» **Task set**
- 1) Please reproduce the harp seal article starting at "Sally Ride, who" and ending at "to collect her.", swapping "Delaware" for "Virginia".
- 2) According to the harp seal article, what happened to Sally's weight during her stay at the National Aquarium?

» **Exercise passage**
(May 3, 2019) A rehabilitated wild harp seal nicknamed “Sally Ride,” was released by the National Aquarium in Baltimore back into the ocean last Thursday at 40th Street in Ocean City.
Sally Ride, who was named after the first female scientist to travel into space, was discovered in Rehoboth, Delaware, on Valentine’s Day.
She had seal lice and suffered from mild dehydration and some respiratory issues. The harp seal was also very underweight.
“She was originally reported in New Jersey at the end of January,” Margot Madden, National Aquarium rehabilitation biologist, said. “She disappeared and [reemerged] in Delaware on Valentine’s Day. They watched her for a day and she declined over the 24-hour period and our colleagues at Delaware collected her and then she came in and started her rehab on Feb. 15.”
The Rehoboth Beach Police called in the MERR Institute – located in Lewes, Delaware – an organization which rescues injured and misplaced marine animals, to collect her.
“She was a little unusual because she kept rolling on her back and doing some strange movements and I thought, ‘This is not normal seal behavior,’” Suzanne Thurman, executive director for the MERR Institute, said. “We did a quick assessment of her overall condition and transported her to the National Aquarium.”
While the MERR Institute can provide basic analysis and first response, it cannot offer all the treatments the animal could require, which is why Sally was taken to Baltimore.
“We only can do first response and the initial care, so we’re always so grateful that the National Aquarium, when they have a spot open, can take them and get them back to healthy conditions,” Thurman said.
The National Aquarium ran further tests on the seal, and named her following its 2018-2019 naming theme for rescue seals – influential scientists. During her stay, Sally doubled her weight, received treatment, IV fluids, anti-inflammatory medications and oral antibiotics to help her heal.
Sally made a full recovery within a matter of months. The National Aquarium made sure to avoid domesticating her, Madden said.

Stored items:

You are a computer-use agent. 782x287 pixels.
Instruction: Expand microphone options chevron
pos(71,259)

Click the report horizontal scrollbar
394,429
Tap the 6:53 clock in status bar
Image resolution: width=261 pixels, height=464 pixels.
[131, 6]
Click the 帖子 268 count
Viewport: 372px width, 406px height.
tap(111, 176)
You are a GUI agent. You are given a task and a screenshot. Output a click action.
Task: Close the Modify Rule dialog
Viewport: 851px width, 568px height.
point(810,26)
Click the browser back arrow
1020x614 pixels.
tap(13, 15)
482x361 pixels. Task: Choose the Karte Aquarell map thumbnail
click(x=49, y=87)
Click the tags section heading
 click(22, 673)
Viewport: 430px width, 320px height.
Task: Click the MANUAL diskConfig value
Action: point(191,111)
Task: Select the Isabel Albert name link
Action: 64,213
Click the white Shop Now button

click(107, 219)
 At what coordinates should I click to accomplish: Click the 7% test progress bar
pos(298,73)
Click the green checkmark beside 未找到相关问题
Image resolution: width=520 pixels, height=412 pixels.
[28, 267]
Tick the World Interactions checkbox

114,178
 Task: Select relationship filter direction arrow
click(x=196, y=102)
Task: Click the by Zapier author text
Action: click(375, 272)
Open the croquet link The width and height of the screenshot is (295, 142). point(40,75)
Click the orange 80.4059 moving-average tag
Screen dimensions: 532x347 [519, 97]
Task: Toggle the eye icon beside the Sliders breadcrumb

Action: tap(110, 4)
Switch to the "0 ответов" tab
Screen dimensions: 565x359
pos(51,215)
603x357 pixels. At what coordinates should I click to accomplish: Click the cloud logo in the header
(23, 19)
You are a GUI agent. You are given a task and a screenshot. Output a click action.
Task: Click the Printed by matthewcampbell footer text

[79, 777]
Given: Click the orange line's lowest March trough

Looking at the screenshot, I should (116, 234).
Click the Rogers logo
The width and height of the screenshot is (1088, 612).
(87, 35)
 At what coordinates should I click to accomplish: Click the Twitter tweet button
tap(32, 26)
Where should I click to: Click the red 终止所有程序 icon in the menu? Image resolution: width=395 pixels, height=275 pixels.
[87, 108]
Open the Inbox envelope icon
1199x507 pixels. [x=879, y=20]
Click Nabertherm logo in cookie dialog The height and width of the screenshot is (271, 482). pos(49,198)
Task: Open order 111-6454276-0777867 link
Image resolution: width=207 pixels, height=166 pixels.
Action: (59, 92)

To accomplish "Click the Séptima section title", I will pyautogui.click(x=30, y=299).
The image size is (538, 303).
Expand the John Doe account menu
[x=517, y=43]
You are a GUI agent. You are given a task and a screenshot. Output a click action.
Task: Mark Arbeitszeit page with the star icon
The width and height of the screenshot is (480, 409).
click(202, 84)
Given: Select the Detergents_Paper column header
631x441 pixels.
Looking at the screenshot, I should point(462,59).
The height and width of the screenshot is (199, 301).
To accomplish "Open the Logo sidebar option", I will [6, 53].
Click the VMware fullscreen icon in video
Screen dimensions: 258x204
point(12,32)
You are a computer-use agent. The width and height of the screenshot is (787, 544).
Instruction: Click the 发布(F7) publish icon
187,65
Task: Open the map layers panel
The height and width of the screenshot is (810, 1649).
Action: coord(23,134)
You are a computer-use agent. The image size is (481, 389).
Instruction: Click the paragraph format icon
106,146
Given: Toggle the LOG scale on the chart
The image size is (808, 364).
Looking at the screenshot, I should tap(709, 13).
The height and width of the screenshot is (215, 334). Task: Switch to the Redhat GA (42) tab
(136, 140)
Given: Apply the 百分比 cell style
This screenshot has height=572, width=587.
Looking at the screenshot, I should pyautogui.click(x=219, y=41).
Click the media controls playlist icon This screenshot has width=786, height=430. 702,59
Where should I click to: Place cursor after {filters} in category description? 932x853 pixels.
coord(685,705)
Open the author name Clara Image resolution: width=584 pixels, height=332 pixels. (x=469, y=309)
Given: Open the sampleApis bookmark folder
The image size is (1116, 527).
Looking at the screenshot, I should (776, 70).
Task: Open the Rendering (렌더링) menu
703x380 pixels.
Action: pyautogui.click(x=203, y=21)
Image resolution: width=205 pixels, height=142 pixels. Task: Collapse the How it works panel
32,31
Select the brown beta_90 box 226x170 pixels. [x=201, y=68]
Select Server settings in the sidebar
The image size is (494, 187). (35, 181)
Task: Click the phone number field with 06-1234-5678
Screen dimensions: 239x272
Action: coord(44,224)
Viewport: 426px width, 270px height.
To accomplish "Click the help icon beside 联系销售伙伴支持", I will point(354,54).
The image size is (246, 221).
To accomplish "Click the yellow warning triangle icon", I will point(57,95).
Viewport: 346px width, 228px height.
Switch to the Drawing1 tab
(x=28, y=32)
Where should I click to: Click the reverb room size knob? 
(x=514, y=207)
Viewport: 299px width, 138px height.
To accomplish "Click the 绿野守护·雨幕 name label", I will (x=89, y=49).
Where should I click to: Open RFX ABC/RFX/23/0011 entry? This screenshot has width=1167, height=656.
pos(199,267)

» **List of answers**
- 1)
Sally Ride, who was named after the first female scientist to travel into space, was discovered in Rehoboth, Virginia, on Valentine’s Day.
She had seal lice and suffered from mild dehydration and some respiratory issues. The harp seal was also very underweight.
“She was originally reported in New Jersey at the end of January,” Margot Madden, National Aquarium rehabilitation biologist, said. “She disappeared and [reemerged] in Virginia on Valentine’s Day. They watched her for a day and she declined over the 24-hour period and our colleagues at Virginia collected her and then she came in and started her rehab on Feb. 15.”
The Rehoboth Beach Police called in the MERR Institute – located in Lewes, Virginia – an organization which rescues injured and misplaced marine animals, to collect her.

- 2) She doubled her weight.